Refactor GPU backend planner by orionpapadakis · Pull Request #117 · beehive-lab/GPULlama3.java

orionpapadakis · 2026-05-28T12:59:06Z

This PR reorganizes TornadoVM execution planning around three variant axes:

model family
quantization
forward execution mode

The previous structure was mainly shaped around two axes: model family and quantization.
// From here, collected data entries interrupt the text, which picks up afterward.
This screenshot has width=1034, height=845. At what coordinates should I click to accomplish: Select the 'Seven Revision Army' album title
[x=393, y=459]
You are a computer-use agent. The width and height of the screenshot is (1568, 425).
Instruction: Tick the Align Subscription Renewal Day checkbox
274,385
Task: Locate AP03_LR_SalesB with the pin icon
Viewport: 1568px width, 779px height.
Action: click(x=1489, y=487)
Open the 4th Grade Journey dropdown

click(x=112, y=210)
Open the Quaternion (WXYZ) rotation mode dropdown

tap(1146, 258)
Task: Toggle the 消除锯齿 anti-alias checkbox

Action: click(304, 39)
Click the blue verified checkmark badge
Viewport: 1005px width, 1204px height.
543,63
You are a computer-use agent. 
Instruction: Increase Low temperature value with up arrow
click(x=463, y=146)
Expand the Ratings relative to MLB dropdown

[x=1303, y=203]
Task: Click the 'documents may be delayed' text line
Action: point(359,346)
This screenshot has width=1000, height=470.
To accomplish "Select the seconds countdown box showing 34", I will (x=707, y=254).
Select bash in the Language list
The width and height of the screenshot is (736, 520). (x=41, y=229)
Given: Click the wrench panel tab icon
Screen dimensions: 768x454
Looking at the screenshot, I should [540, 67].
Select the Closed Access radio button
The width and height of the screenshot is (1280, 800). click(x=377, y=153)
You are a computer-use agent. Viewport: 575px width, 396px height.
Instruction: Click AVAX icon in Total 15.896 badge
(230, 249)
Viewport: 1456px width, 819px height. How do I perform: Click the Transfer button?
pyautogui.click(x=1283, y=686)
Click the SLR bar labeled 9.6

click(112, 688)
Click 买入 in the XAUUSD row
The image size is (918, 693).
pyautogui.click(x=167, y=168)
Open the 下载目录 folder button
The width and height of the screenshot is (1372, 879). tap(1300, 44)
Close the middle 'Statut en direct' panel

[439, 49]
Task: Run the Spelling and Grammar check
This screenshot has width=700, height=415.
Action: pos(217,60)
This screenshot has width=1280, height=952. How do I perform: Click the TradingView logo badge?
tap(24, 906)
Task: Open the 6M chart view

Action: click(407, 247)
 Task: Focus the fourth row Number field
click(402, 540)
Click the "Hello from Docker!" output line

With prefill-decode and batch-prefill-decode, execution mode becomes a third axis, which greatly increases the number of
combinations each model/quantization pair may need to support.

This refactor introduces forward plans, task-graph layouts, and model/quantization component providers so single-token, prefill-decode, and batch-prefill-decode paths can share one cleaner planning structure
instead of growing separate master-plan dispatch logic.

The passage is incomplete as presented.